Still, Mr. Novak gives himself too little credit. He had been an outspoken opponent of the traditional condemnation of contraception, and a leader––complete with press conference––in opposing the encyclical that reaffirmed the tradition, Humanae Vitae.To tell the world he had been wrong on contraception took a lot more guts than abandoning a moribund socialism.
Patrick G. D. Riley
Wauwatosa, WI
I was distressed by Mr. Novak’s article. I confess I am not privy to the subtleties of Mr. Novak’s spiritual quest, but I am appalled that he sees fit to include capitalism as an enabling agent in the search for Christian fulfillment.

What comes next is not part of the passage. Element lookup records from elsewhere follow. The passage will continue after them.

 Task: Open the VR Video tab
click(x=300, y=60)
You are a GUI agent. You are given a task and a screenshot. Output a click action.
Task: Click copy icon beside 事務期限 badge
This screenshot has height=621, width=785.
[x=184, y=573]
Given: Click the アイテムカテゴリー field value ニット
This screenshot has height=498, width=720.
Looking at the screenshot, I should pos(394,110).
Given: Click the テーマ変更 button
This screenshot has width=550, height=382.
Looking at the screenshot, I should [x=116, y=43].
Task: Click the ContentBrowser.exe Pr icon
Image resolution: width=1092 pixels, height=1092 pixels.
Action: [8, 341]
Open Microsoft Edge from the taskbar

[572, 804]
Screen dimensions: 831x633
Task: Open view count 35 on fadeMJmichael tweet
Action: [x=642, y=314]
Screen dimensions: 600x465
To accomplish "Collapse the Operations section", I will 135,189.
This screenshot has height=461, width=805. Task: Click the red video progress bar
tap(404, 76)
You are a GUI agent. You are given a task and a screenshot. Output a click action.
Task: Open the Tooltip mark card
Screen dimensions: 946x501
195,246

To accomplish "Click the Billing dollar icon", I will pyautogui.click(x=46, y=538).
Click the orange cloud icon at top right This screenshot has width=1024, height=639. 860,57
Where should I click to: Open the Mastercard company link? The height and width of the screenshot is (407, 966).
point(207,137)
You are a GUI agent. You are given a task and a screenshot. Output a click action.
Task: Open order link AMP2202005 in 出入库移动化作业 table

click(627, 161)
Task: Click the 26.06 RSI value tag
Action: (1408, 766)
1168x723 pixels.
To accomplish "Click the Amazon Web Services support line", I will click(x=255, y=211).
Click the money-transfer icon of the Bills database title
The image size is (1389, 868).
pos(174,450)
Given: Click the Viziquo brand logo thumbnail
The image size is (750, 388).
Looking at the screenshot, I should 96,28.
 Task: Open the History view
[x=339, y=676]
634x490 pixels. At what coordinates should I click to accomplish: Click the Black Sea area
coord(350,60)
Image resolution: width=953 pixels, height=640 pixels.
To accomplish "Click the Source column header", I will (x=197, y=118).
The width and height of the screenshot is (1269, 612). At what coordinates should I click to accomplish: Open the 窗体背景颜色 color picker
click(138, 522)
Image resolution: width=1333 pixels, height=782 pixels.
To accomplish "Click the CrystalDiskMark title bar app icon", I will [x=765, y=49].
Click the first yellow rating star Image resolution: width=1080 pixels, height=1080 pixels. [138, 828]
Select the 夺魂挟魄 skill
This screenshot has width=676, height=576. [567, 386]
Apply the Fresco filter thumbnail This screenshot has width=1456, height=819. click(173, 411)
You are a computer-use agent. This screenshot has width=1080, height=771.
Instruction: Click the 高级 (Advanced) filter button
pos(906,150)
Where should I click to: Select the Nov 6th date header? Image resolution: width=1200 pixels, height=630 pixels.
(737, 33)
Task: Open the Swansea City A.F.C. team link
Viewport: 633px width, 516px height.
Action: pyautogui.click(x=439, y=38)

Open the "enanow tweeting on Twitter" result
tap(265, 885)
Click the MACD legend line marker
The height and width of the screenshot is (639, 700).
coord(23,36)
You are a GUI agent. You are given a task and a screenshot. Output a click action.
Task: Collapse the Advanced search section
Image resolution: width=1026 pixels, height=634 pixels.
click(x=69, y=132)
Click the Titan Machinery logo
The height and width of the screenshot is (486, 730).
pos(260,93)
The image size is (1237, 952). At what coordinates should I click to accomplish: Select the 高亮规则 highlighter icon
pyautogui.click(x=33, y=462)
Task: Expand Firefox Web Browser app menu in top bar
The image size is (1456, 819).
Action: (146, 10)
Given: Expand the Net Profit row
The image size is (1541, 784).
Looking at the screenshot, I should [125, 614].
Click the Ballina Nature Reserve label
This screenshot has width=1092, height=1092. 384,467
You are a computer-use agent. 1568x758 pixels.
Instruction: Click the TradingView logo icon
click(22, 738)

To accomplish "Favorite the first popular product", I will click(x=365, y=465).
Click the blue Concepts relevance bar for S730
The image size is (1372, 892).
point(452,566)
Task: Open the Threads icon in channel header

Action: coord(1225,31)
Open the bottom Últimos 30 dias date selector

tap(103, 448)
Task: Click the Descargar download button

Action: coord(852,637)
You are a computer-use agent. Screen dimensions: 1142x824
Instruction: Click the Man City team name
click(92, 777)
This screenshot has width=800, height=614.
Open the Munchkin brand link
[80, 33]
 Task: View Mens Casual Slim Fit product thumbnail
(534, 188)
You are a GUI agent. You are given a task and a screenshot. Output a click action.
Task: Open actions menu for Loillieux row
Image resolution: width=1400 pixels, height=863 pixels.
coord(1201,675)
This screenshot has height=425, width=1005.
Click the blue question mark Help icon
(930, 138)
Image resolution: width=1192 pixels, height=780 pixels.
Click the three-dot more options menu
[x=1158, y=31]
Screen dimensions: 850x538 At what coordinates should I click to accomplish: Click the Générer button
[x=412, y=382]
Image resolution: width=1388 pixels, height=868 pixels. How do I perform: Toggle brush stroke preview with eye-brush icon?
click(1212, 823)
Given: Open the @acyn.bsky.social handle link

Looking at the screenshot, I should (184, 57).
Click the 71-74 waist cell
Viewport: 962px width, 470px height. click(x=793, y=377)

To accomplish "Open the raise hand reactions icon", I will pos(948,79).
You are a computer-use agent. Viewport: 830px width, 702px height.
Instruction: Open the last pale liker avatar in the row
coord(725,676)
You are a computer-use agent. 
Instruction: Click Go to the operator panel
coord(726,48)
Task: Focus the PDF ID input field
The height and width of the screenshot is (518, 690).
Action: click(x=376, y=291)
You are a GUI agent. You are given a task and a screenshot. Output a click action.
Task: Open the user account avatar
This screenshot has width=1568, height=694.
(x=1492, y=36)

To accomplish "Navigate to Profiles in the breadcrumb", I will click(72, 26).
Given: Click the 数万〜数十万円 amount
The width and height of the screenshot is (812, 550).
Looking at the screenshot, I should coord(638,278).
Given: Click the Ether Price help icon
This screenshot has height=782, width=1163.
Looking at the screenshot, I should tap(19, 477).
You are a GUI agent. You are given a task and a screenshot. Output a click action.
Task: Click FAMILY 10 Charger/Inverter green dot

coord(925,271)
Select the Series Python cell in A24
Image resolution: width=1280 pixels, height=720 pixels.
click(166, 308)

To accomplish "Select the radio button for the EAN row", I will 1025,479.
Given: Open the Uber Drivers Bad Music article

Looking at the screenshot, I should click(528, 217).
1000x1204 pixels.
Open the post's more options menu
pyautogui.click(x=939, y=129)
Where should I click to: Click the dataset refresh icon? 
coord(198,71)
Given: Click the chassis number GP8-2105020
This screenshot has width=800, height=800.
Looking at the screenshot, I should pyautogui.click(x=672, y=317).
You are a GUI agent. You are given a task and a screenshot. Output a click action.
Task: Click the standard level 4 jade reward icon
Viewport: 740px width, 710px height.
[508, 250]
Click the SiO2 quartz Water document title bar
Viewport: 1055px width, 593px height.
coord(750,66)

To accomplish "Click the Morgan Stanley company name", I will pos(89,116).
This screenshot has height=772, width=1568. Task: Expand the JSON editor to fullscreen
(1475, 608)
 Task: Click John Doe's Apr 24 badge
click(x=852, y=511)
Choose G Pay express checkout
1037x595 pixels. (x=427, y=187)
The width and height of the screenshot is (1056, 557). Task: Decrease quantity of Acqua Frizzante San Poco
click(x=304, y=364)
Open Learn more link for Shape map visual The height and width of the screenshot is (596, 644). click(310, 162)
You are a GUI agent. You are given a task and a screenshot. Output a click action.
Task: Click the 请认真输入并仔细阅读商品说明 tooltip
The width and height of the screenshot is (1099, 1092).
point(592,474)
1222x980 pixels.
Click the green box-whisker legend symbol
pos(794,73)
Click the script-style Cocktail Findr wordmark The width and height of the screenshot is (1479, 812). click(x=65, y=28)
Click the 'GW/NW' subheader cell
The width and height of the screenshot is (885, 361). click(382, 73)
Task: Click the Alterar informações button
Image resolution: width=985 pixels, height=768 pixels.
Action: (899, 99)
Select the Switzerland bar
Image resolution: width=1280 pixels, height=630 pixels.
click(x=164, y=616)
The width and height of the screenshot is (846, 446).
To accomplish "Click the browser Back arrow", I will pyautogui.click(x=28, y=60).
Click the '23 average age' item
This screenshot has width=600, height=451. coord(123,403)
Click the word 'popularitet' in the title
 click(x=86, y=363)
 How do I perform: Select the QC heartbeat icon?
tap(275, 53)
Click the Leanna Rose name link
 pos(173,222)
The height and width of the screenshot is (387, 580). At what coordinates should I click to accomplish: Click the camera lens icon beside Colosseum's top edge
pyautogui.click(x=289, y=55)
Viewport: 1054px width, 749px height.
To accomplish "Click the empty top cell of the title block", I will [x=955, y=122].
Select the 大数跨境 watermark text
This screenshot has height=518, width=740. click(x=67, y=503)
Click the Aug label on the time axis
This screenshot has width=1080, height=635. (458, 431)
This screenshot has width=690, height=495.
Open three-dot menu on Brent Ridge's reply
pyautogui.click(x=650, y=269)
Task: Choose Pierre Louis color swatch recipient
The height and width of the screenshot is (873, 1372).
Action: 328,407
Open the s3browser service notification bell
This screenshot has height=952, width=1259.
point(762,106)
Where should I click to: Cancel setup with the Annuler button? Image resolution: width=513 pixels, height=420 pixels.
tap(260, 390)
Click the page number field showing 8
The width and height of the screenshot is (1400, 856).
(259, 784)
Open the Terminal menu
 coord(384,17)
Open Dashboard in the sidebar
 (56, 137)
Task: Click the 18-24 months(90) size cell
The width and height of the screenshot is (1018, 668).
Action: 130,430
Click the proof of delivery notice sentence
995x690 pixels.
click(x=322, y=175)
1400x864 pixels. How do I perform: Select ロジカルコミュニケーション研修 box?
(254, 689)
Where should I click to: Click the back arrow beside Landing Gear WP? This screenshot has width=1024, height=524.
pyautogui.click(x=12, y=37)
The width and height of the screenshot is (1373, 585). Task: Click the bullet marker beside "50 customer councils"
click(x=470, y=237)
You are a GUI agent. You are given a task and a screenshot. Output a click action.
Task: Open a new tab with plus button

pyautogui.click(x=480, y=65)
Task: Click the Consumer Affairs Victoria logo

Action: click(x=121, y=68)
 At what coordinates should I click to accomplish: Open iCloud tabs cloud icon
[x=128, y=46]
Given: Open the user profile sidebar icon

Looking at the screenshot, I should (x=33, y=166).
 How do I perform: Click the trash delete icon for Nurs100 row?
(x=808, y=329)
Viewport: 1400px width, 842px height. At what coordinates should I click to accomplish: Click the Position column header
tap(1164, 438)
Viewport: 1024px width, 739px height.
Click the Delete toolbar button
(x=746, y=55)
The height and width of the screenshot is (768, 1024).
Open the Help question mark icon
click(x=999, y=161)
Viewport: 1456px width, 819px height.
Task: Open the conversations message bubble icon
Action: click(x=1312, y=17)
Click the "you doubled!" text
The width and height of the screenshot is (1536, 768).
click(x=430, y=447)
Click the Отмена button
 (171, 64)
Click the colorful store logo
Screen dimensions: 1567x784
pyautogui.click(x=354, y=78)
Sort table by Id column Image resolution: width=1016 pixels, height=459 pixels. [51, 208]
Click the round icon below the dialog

Lost in his musings are the numerous papal warnings that highlight the predatory, degrading excesses of the capitalistic system. Capitalism, in its purest sense, is jungle economics. It is driven by a primordial vanity––the lust for profit. It is, at hard core, as materialistic as atheistic communism. When all the pieties are spent, it is just another methodology that defines and distributes goods and services.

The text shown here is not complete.